With dplyr::rename I can rename columns if they exist:
library(dplyr)
df <- data.frame(a_old = 1:3, b_new = 11:13)
lkp <- c(a_new = "a_old", b_new = "b_old")
df %>% rename(any_of(lkp))
# a_new b_new
# 1 1 11
# 2 2 12
# 3 3 13
Now I want to achieve exactly the same behaviour with recipes::step_rename but I get strange column names:
library(recipes)
recipe(df) %>%
step_rename(any_of(lkp)) %>%
prep() %>%
bake(new_data = NULL)
# # A tibble: 3 x 2
# `any_of(lkp)...a_new` b_new
# <int> <int>
# 1 1 11
# 2 2 12
# 3 3 13
How can I replicate the dplyr::rename functionality with step_rename?
It appears that step_rename doesn't honor the named-shortcut supported by any_of and dplyr::rename. (This is further suggested by the step_*_at functions which mimic since-superseded mechanisms in dplyr.)
We can reproduce the desired effect using step_rename_at.
df <- structure(list(a_old = 1:3, b_new = 11:13), class = "data.frame", row.names = c(NA, -3L))

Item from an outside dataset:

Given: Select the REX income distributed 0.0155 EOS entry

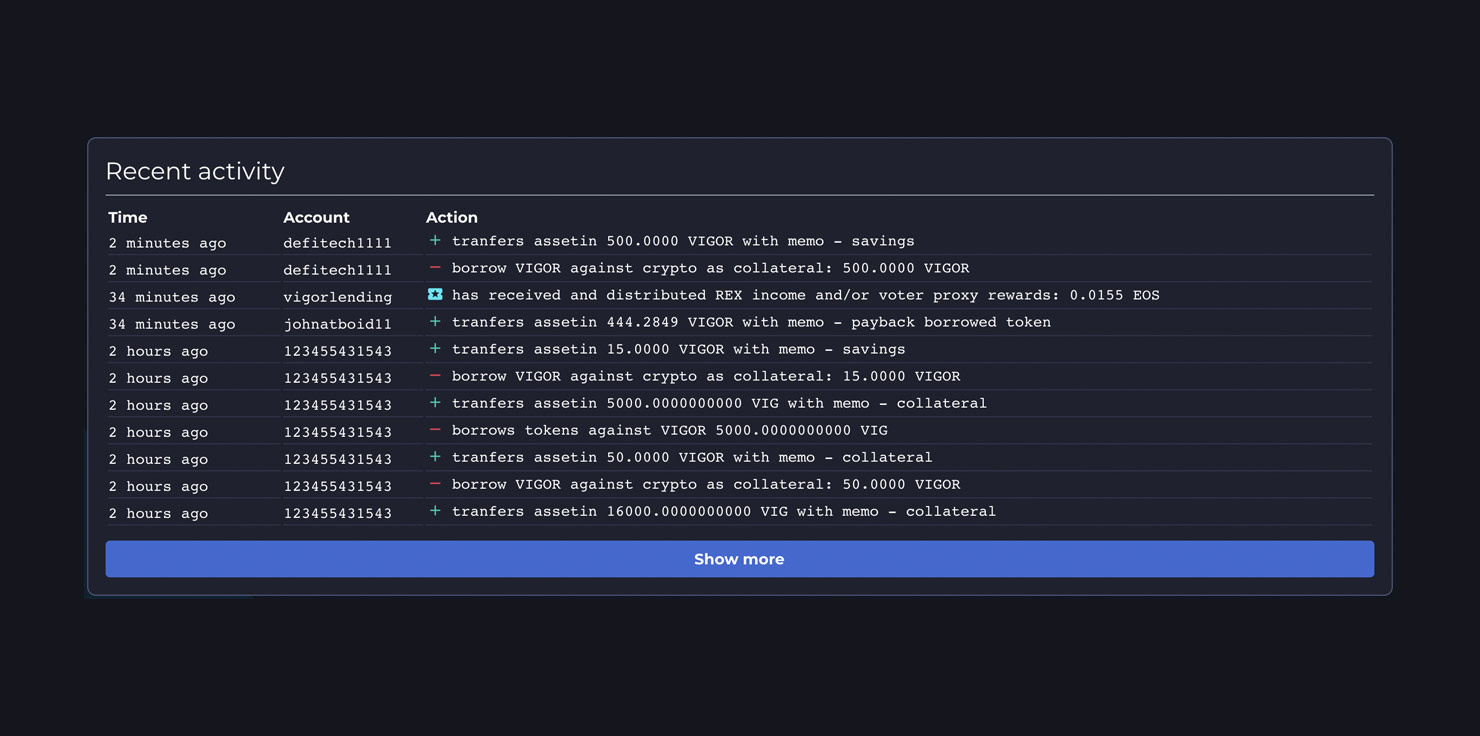Looking at the screenshot, I should pos(805,295).
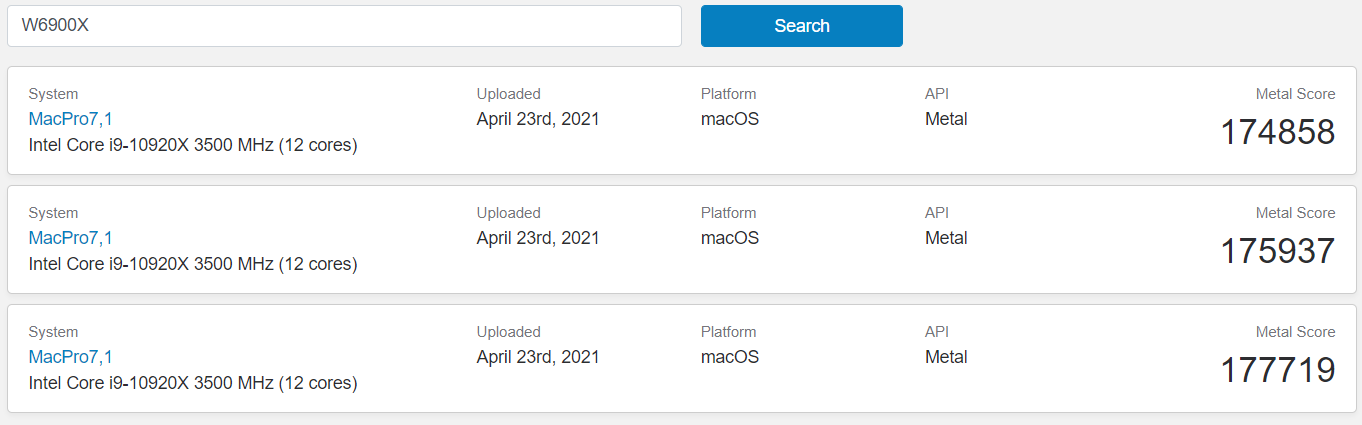Click the macOS platform text in the 177719 result

click(730, 357)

lkp <- c(a_new = "a_old", b_new = "b_old")
library(recipe)
library(dplyr)
recipe(~., data = df) |>
step_rename_at(any_of(unname(lkp)), fn = ~ names(lkp)[ match(.x, lkp) ]) |>
prep() |>
bake(new_data=NULL)
# # A tibble: 3 × 2
# a_new b_new
# <int> <int>
# 1 1 11
# 2 2 12
# 3 3 13
There are other ways to do the "replace the value with the name" that I'm using names(.)[ match(.,.) ] for, feel free to adapt to your preferences. The point of my suggestion is migrating to step_rename_at().